§ **What the exercise asks**
Scan the data beneath this task and copy each line that includes "pixels".

§ **Record extracts**
=== Section Start ===

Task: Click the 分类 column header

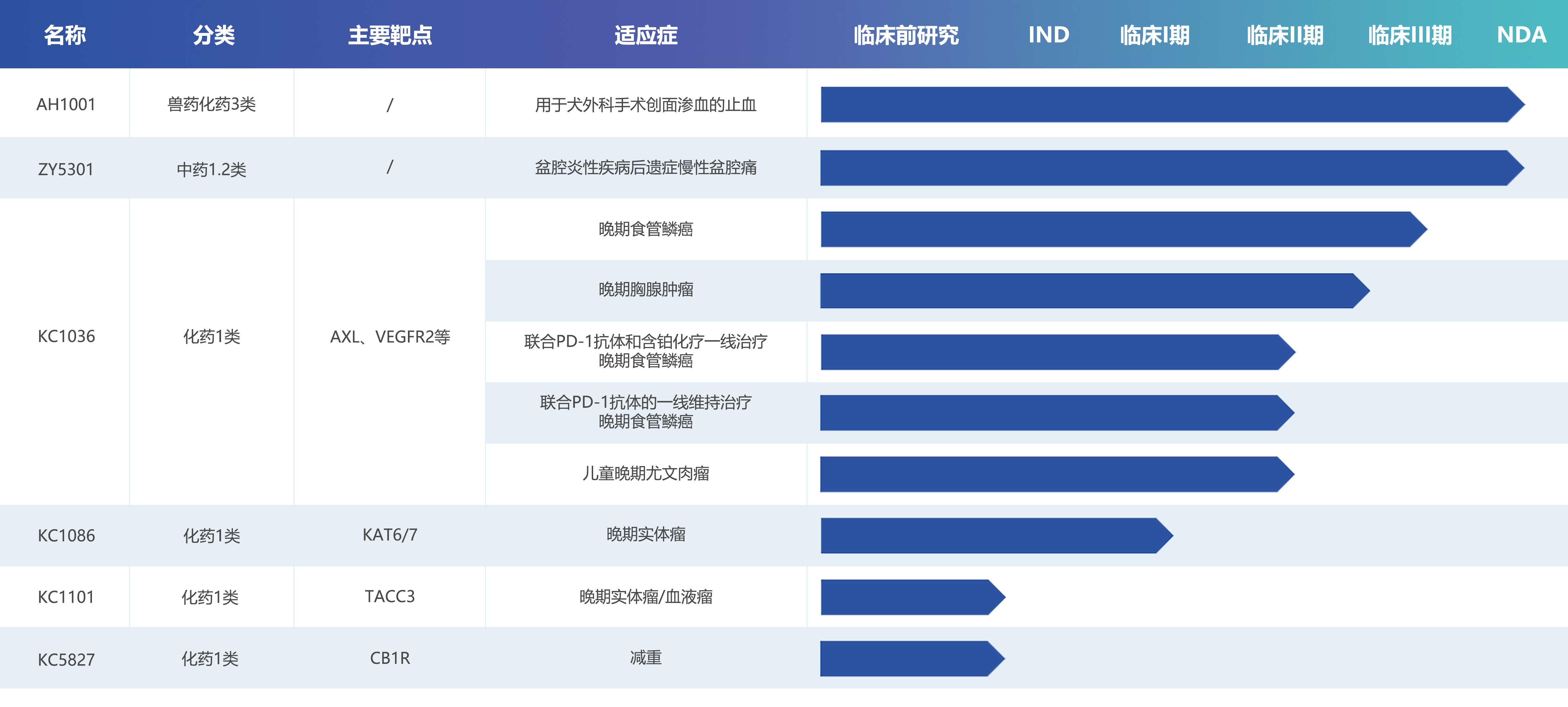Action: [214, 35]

=== Section End ===
=== Section Start ===

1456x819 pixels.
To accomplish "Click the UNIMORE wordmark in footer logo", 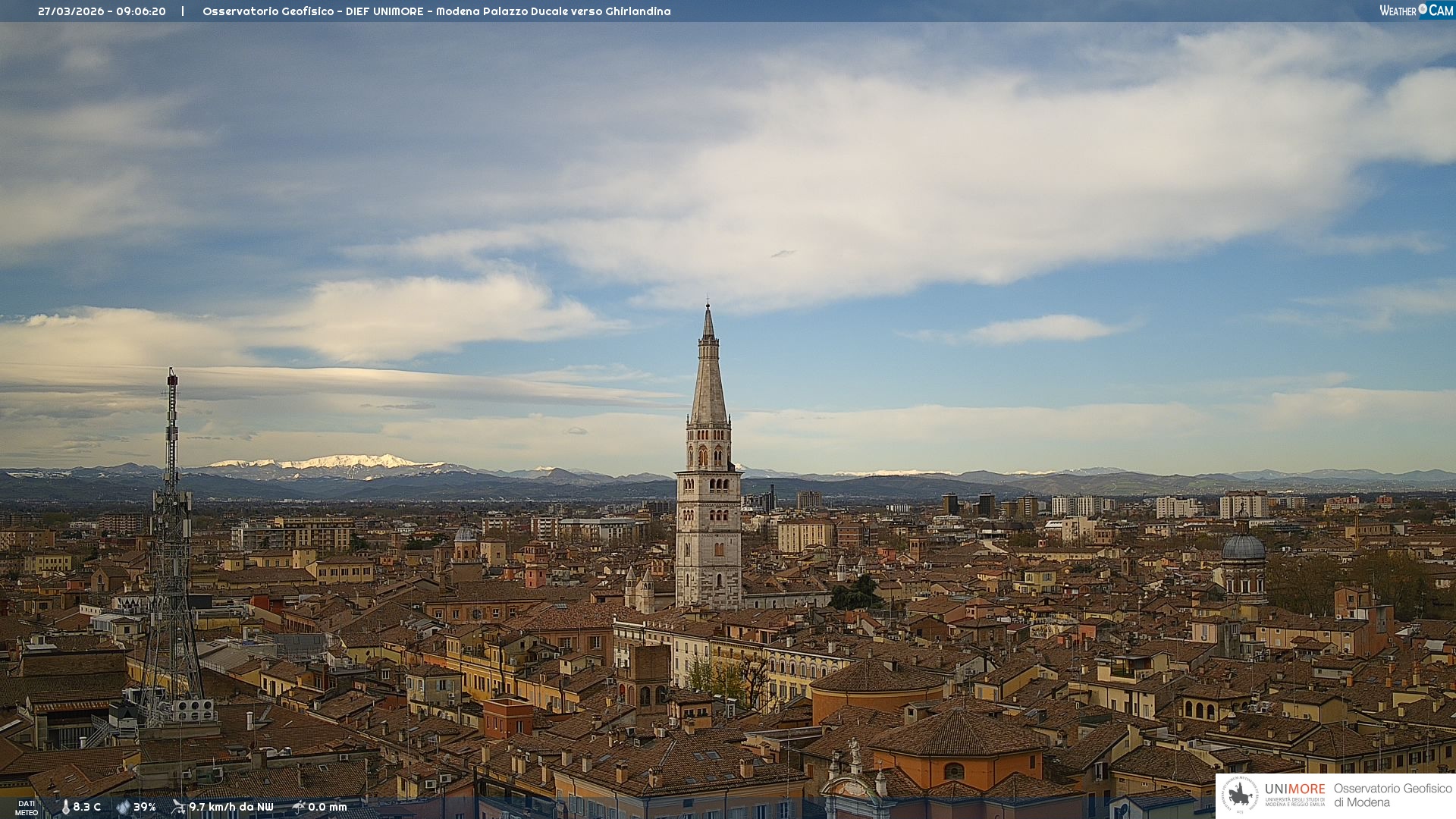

=== Section End ===
=== Section Start ===

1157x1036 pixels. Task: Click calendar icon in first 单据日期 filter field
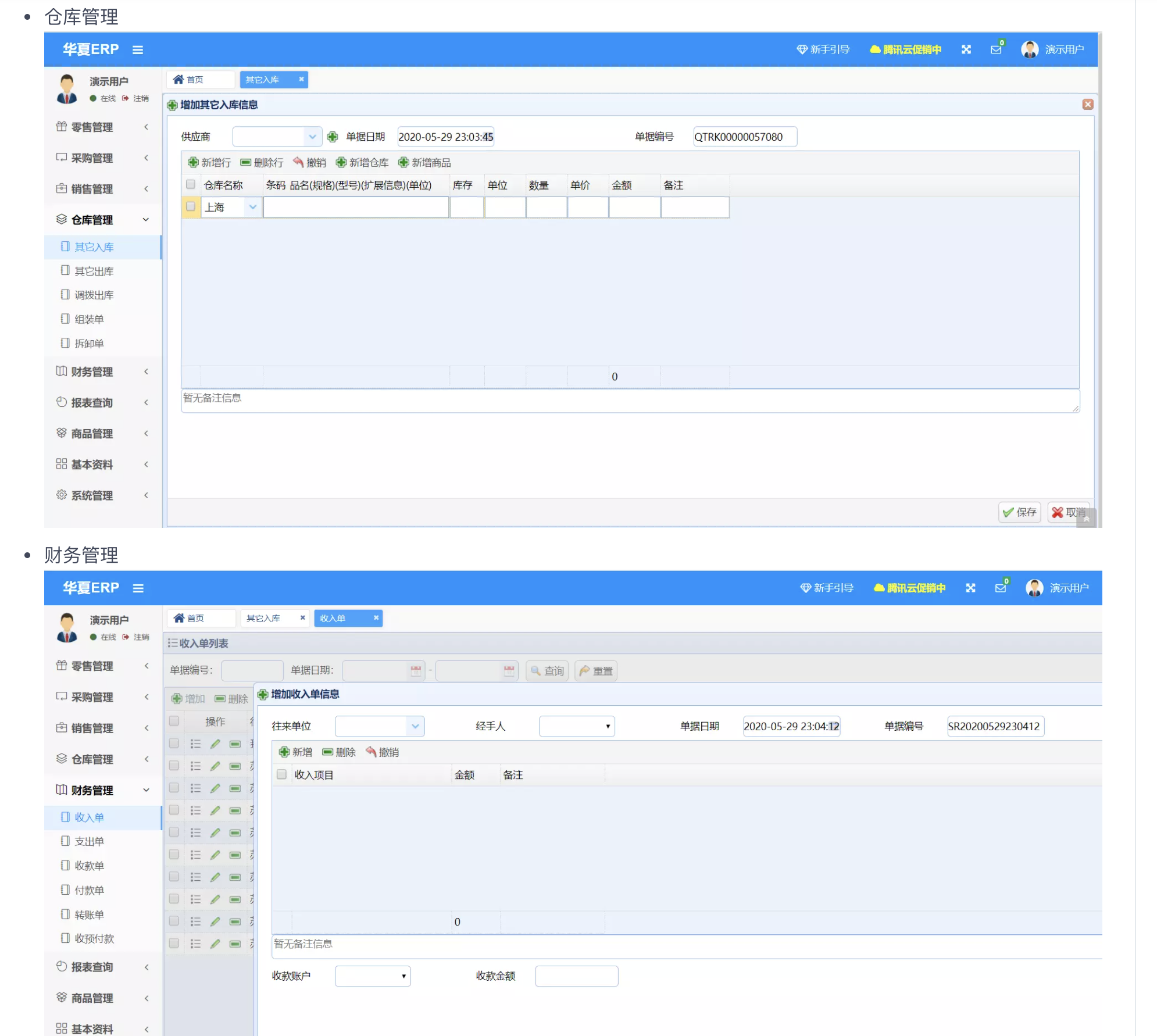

=== Section End ===

§ **Written answer**
1456x819 pixels.
1157x1036 pixels. Task: Click calendar icon in first 单据日期 filter field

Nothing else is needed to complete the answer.